» **Records supplied**
========
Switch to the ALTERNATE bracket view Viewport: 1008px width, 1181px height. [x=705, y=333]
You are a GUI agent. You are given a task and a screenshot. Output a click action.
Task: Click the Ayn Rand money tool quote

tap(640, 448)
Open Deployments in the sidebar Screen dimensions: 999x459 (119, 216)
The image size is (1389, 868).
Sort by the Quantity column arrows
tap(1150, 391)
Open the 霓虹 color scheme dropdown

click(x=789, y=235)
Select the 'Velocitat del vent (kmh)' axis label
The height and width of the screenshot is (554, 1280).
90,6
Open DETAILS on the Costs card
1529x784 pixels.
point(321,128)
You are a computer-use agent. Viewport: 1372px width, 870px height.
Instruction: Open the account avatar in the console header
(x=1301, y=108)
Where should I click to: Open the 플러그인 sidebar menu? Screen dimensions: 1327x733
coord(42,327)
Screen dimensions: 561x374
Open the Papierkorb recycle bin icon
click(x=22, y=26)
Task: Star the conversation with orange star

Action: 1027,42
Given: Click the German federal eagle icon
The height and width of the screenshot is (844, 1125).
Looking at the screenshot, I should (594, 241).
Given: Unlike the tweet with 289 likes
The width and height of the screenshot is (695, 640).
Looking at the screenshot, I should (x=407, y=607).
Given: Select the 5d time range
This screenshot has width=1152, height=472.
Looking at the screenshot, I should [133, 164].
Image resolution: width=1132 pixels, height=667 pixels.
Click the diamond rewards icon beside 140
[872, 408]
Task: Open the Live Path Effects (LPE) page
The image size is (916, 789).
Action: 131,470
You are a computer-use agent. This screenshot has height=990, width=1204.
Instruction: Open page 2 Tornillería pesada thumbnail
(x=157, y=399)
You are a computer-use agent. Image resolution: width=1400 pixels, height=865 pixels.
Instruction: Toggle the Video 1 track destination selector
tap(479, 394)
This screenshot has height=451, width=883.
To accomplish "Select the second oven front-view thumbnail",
========
» **What you need to do**
Retype the data above line for line, with nothing changed.

» **Output of the task**
Switch to the ALTERNATE bracket view Viewport: 1008px width, 1181px height. [x=705, y=333]
You are a GUI agent. You are given a task and a screenshot. Output a click action.
Task: Click the Ayn Rand money tool quote

tap(640, 448)
Open Deployments in the sidebar Screen dimensions: 999x459 (119, 216)
The image size is (1389, 868).
Sort by the Quantity column arrows
tap(1150, 391)
Open the 霓虹 color scheme dropdown

click(x=789, y=235)
Select the 'Velocitat del vent (kmh)' axis label
The height and width of the screenshot is (554, 1280).
90,6
Open DETAILS on the Costs card
1529x784 pixels.
point(321,128)
You are a computer-use agent. Viewport: 1372px width, 870px height.
Instruction: Open the account avatar in the console header
(x=1301, y=108)
Where should I click to: Open the 플러그인 sidebar menu? Screen dimensions: 1327x733
coord(42,327)
Screen dimensions: 561x374
Open the Papierkorb recycle bin icon
click(x=22, y=26)
Task: Star the conversation with orange star

Action: 1027,42
Given: Click the German federal eagle icon
The height and width of the screenshot is (844, 1125).
Looking at the screenshot, I should (594, 241).
Given: Unlike the tweet with 289 likes
The width and height of the screenshot is (695, 640).
Looking at the screenshot, I should (x=407, y=607).
Given: Select the 5d time range
This screenshot has width=1152, height=472.
Looking at the screenshot, I should [133, 164].
Image resolution: width=1132 pixels, height=667 pixels.
Click the diamond rewards icon beside 140
[872, 408]
Task: Open the Live Path Effects (LPE) page
The image size is (916, 789).
Action: 131,470
You are a computer-use agent. This screenshot has height=990, width=1204.
Instruction: Open page 2 Tornillería pesada thumbnail
(x=157, y=399)
You are a computer-use agent. Image resolution: width=1400 pixels, height=865 pixels.
Instruction: Toggle the Video 1 track destination selector
tap(479, 394)
This screenshot has height=451, width=883.
To accomplish "Select the second oven front-view thumbnail",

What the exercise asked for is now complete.